Robin Roberts wears a Burberry shirt, a gold necklace, and gold earrings.

How Disney Legend Robin Roberts Is Turning the Tables Again in Season 2

By Zach Johnson

No one gets people to open up quite like Disney Legend Robin Roberts.

That skill has served Roberts well during her 33-year career with The Walt Disney Company, especially as co-anchor of ABC News’ Good Morning America. It’s also a skill that makes Season 2 of the Disney+ Original series Turning the Tables with Robin Roberts so compelling. In the four-episode season—premiering Wednesday, March 15, in celebration of Women’s History Month—Roberts invites famous women of varied ages, backgrounds, and experiences to come together for candid conversations. The four topics the groups explore are “grace,” “fulfillment,” “certainty,” and “community.”

Roberts, who both hosts and executive produces the series, says she was excited to engage in new dialogues with her guests—and, ultimately, connect with viewers. “We wanted to build upon what we did in Season 1 by finding some attribute that people are grappling with, that they’re having a tough time with,” she says. “We wanted to find those things that many viewers watching are having issues with, so they can see that these iconic women—many of whom they look up to—have had their struggles in reaching grace, or they’ve had their struggles in finding fulfillment. To see these examples they set forth, it makes a person who’s watching go, ‘OK, I can do this, too.’”

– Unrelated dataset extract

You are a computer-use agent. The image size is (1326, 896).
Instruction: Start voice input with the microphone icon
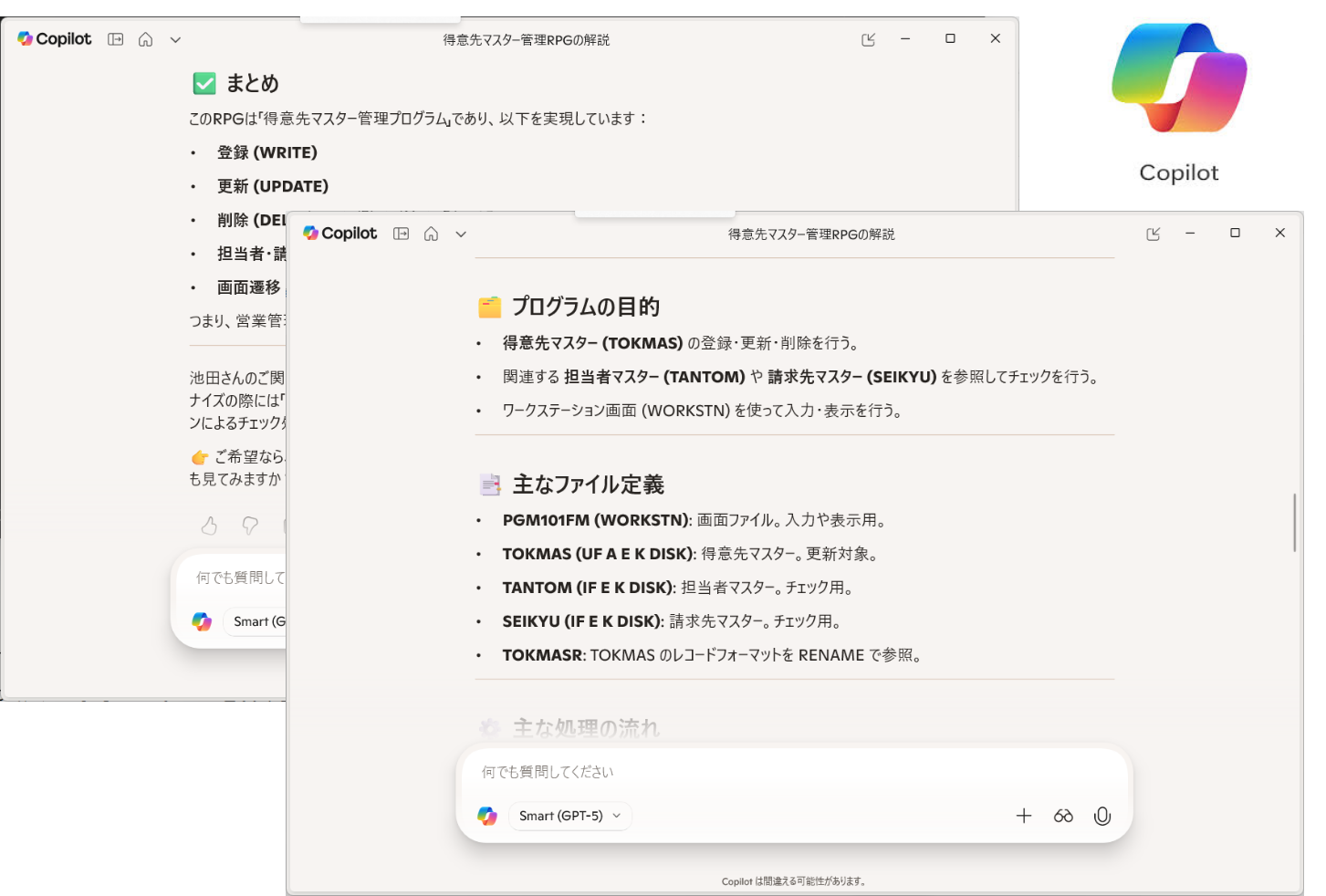tap(1102, 816)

This season’s guests include Yaya DaCosta, Chloe Kim, Hayley Kiyoko, Loni Love, Marsai Martin, Chrissy Metz, Kelly Osbourne, Kyla Pratt, Sheryl Lee Ralph, Brooke Shields, Dionne Warwick, and Rita Wilson. Roberts thinks carefully about creating the perfect mix of women, as if she were creating a guest list for an intimate dinner party. “That’s a really good example,” she says. “It’s really tough. Well, it’s tough and it’s easy at the same time, because it’s kind of like a chess game, trying to see who would be better with whom and how they can play off of each other.” A few hit it off so well, Roberts says, that they even “exchanged contact information after we stopped rolling.”

 

Roberts adds that she was impressed by each of her guest’s “openness,” as well as “their willingness to pull back the curtain and be vulnerable, to know they were not only helping themselves, but they could be helping others.” Sometimes, the things they said would catch Roberts by surprise—despite knowing at the outset that they each had a story to tell. Citing one example, Roberts says she was astounded when Kim, a decorated snowboarder, revealed to the group that she’d thrown away her first gold medal. “I was a frustrated athlete growing up,” Roberts says. “I wanted to be an Olympian!” But to sit across from Kim and hear the story behind it “really spoke to me,” she continues. “And when Chrissy talked about how before she was on a hit TV show, no one wanted to sit next to her on a plane? Ooh. For her to be so open about how she’s in therapy, I was so grateful. That’s something we don’t talk about enough.”

Roberts, of course, is happy to talk about that (and more). The key to getting guests to open up, as Metz did, is trust. “They trust me to know that I’m not a ‘gotcha!’ journalist. I’m not trying to get them,” she says. “I’m just trying to provide a safe haven for them to share and to know that they’re not going to be judged. I will follow up and I will probe, but it comes from a place of genuine compassion and empathy. Many of the things they’re talking about are things that that I’ve gone through after being on this Earth all these decades. My mama taught me never to try to make myself look good at the expense of somebody else. The people I’m interviewing, they know that—and they trust me. That makes them feel more able to open up and share their stories. And I’m so grateful. It’s a privilege to be a messenger, and I think that’s what I do. I’m just relaying the messages of the people that I’m blessed to be sitting across from.”